This article reprint was recently published in the July issue of Trusts & Estates magazine.
- The 2017 Tax Cuts and Jobs Act (the Tax Act) altered the way that income from certain trusts is taxed in the event of a divorce.
- Practitioners should carefully consider the tax impact of every trust created during a marriage in the event the parties get divorced in the future.
- If a couple is in the process of getting divorced, existing trusts should be reviewed and amended to change the tax consequences, if possible and appropriate, or the tax implications should be factored into the divorce settlement negotiations or presented in evidence to a court.
An individual can create irrevocable trusts for the benefit of family members, moving the assets transferred to those trusts out of the trust creator’s estate for estate tax purposes, while remaining responsible for paying the trusts’ income and capital gains taxes.
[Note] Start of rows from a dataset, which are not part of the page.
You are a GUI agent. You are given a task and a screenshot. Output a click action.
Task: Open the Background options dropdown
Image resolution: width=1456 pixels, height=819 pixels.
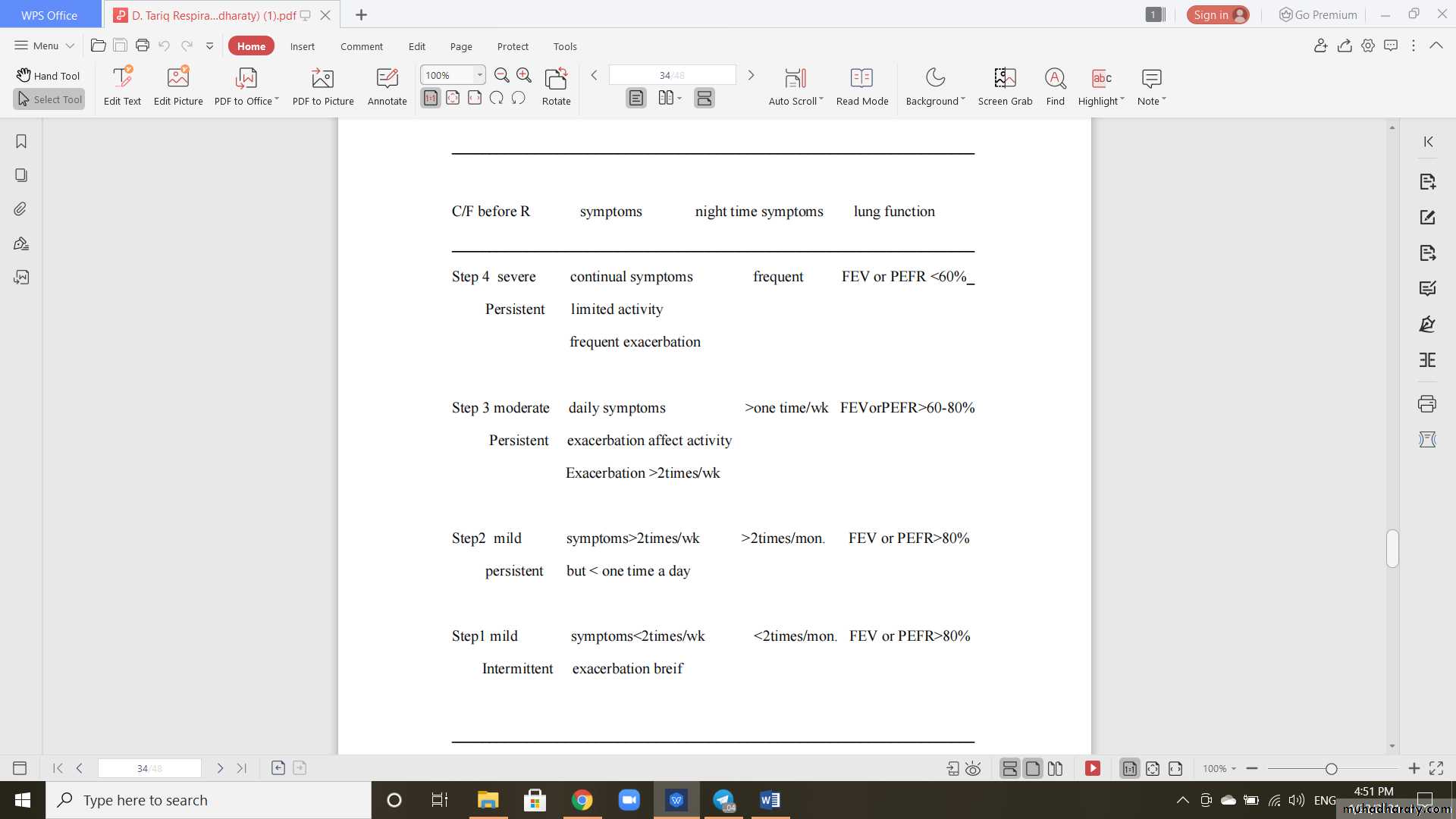pos(963,100)
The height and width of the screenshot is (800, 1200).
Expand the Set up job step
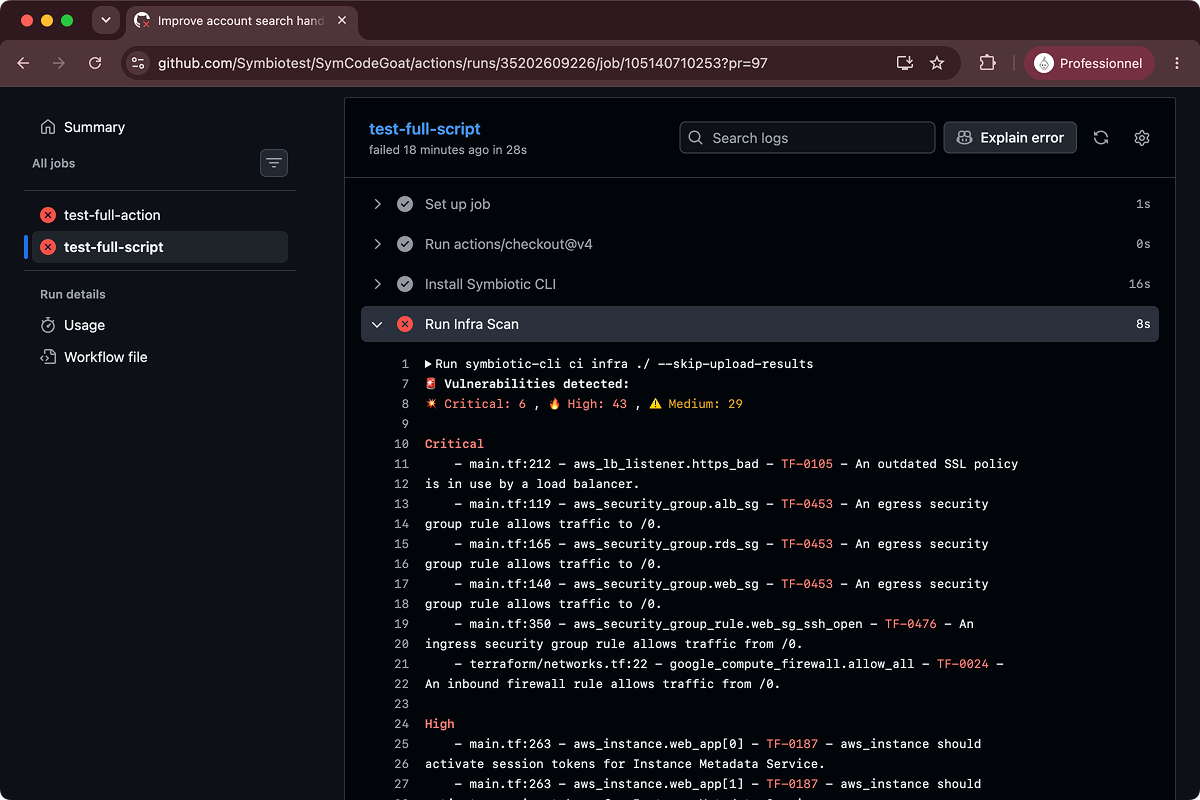point(759,204)
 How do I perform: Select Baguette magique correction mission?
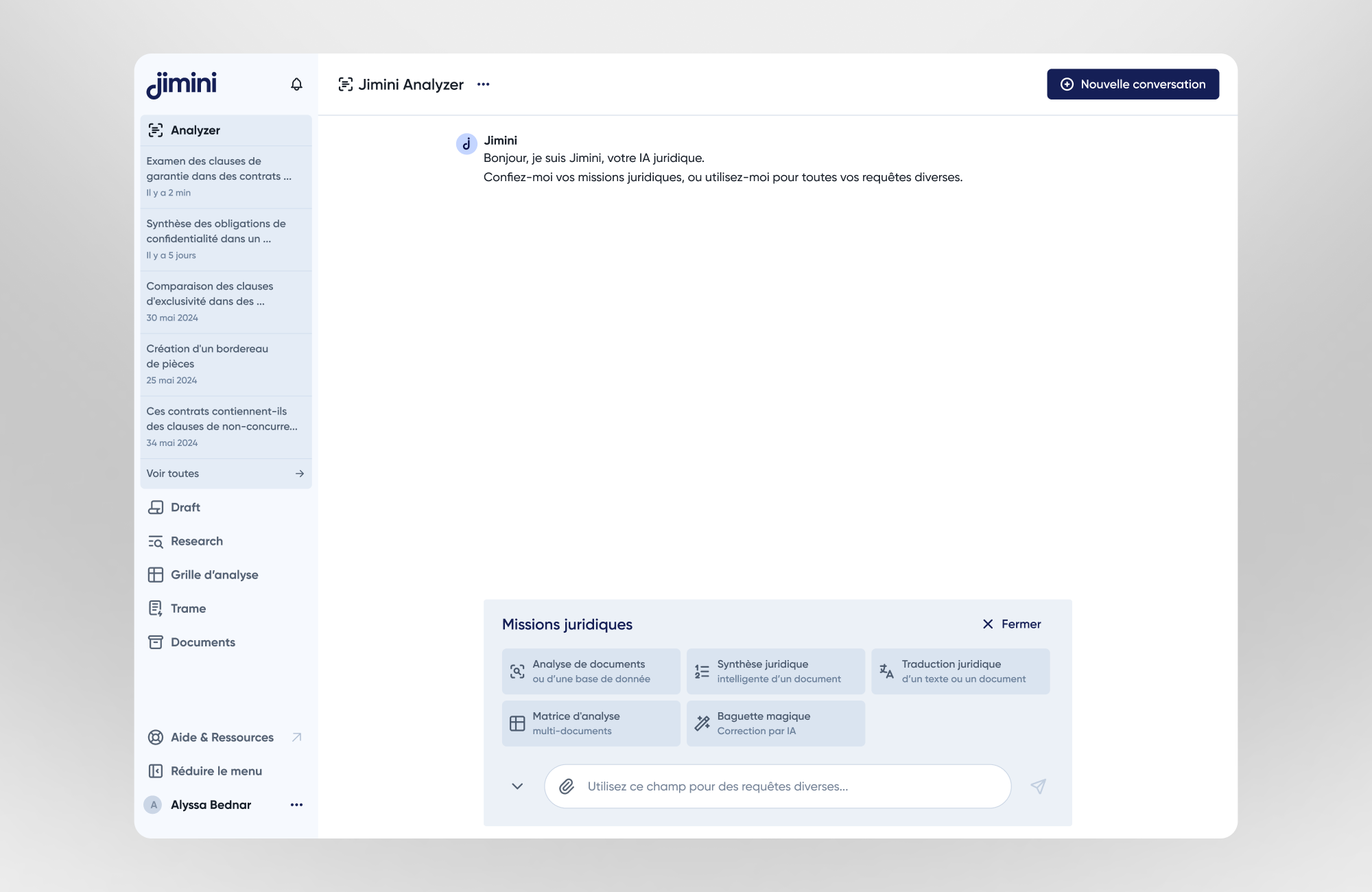pos(775,723)
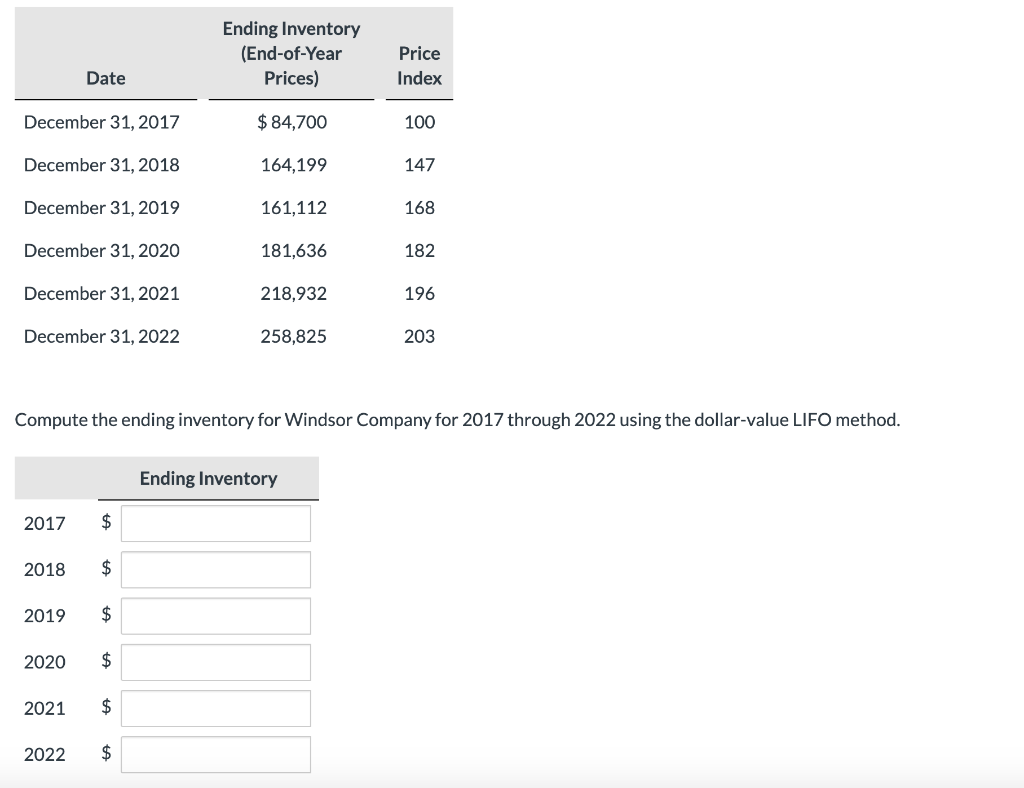Click the Ending Inventory (End-of-Year Prices) header

click(291, 53)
Creating a so-called “grantor trust” (a trust considered owned by the grantor for income tax purposes) is a popular planning tool because it allows the grantor, in effect, to make gifts to the trust in the amount of the income tax payment, which otherwise would be payable by the trust or trust beneficiaries. Accordingly, practitioners often purposely include provisions in trusts that will trigger grantor trust status, allowing these trusts effectively to grow tax-free for the beneficiaries.
Additionally, under Internal Revenue Code (IRC) Section 677(a)(1), a grantor is treated as the owner of any portion of a trust if income may be distributed to the grantor or the grantor’s spouse. Under IRC Section 672(e)(1) (the so-called spousal unity rule), a grantor is treated as holding any power or interest held by an individual who was the grantor’s spouse at the time the power or interest was created. Accordingly, if a trust was created while the parties were married and trust income may have been distributed to the grantor’s spouse, that trust likely will be a grantor trust and will remain a grantor trust even if the grantor and the grantor’s spouse subsequently divorce. That is, after a divorce, the grantor would be liable to pay the taxes attributable to trust income that was paid to the grantor’s ex-spouse, and the ex-spouse would receive the income tax-free. Until Dec. 31, 2018, IRC Section 682 prevented that result by providing that the income distributed to a spouse after a divorce is taxable to the recipient and not the grantor. That protection has ended. The Act, signed into law on Dec. 22, 2017, repeals Section 682 for divorce or separation agreements executed after Dec. 31, 2018.
The Tax Act changes regarding the repeal of Section 682 are permanent and don’t sunset.